To be quite honest, for years, I thought that I was as "single layer" as you get. I was (and still am!) a mostly happy, bubbly, talkative people-lover. That part has not changed one bit. However, as God has called me deeper into motherhood, deeper into my faith, and now has instilled a passion in my heart for writing, I'm discovering a new layer of myself.
I'm a secret introvert.
I definitely have extroverted qualities. And I love the extroverted lifestyle.
But, for me to recharge, to feel whole, and to feel "me" I have to have time alone.
Many times what you read is a product of that alone time. And, if you have noticed, there has not been much writing production on my blog this summer.
The simple fact is that I'm almost never alone.
David's been working LONG, LONG hours, which leave him exhausted, and me as the sole parental unit for 90% of the summer days. I babysit for a living during the summer. I have four kids (my two included in this) which I never let out of my sight, and most of the time are within touching distance of me. I answer more, "Mom, how come?" questions than I ever even knew existed. Even my nighttime rest has been interrupted with nightmares, or sore tummies, or an exhausted husbands snores.

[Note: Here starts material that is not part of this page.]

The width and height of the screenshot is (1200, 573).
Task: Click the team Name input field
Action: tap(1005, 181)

So, a girl like me has to find a way to recharge. That's why, during the summer, I'm a Sunday School Skipper. Every Sunday morning, I get up. I get to church and worship the Lord happily. I take notes, I get excited how to apply the Scriptures to my life. After the service, I visit with my church friends. The smiles warm my heart. The hugs and prayers soothe my soul. Then, I drop Micah and Lydia off at Sunday School. But, after that, the shameful part comes. Next, I slip out of that church as quickly as I can. I leave the remaining Humes Family members to be immersed in more Christian Education...and I sneak home. It's literally the only hour a week I get to myself during the summer.
It's a hard trade off. I love studying at Sunday School. I love visiting with other church members before and after class. But, I can not tell you how good this feels. I hear birds and a cricket chirping. I have a beautiful worship CD on, that is turned on just loud enough to hear it. I can hear the keys of the keyboard clicking as I type. And I'm alone. With my thoughts. With the Word of God. With my cup of milk and a slice of banana bread. A chance to sit quiet and let the Holy Spirit fill me before I start all over again this week.

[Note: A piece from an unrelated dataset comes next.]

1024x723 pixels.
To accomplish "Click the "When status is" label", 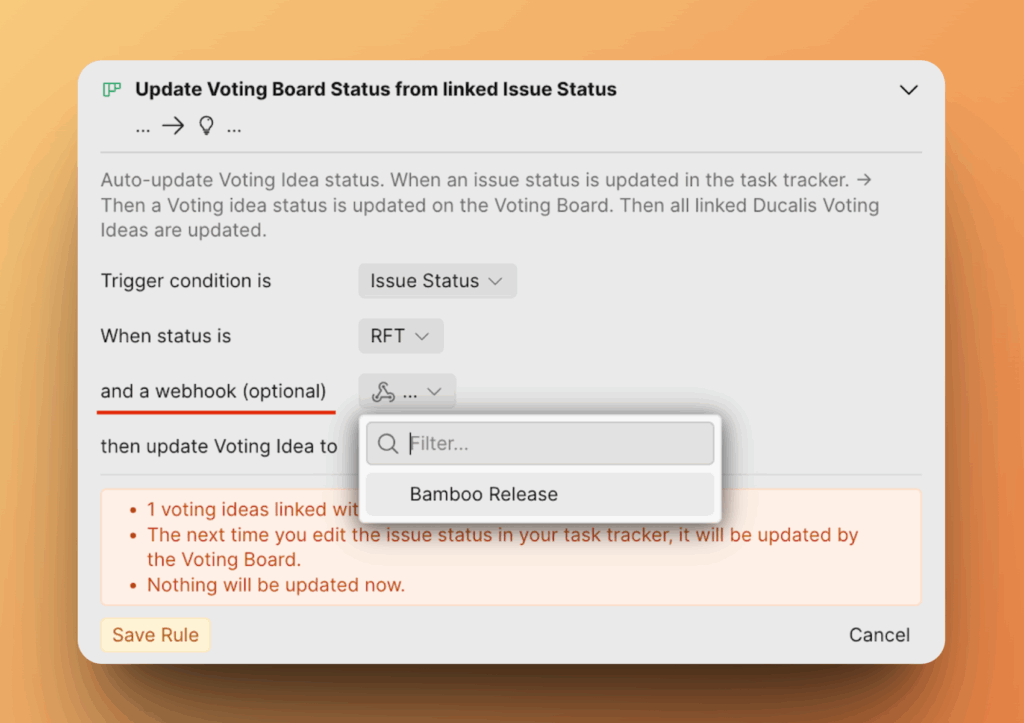I will click(166, 337).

During the school year, I have more of a schedule, and more regular alone time, and I've thoroughly enjoyed the things I've been studying in my Sunday School class. But, right now, I can't stop praising God that I live almost next door to my church, and I can quietly sneak away and be refreshed...even if it's only for one hour a week. It reinforces to me the Father really cares about his children! I love being a cherished daughter of the King...the King of the Universe who isn't surprised at all by my newly found desire to hide away in His presence alone.
Beautiful...all around, and I highly approve. Not that my approval matters one bit, but I'm thinking God approves and I'll bet it makes Him smile that you've found such a creative way to find that special alone time. (And of course you're not totally alone. He's with you!!!)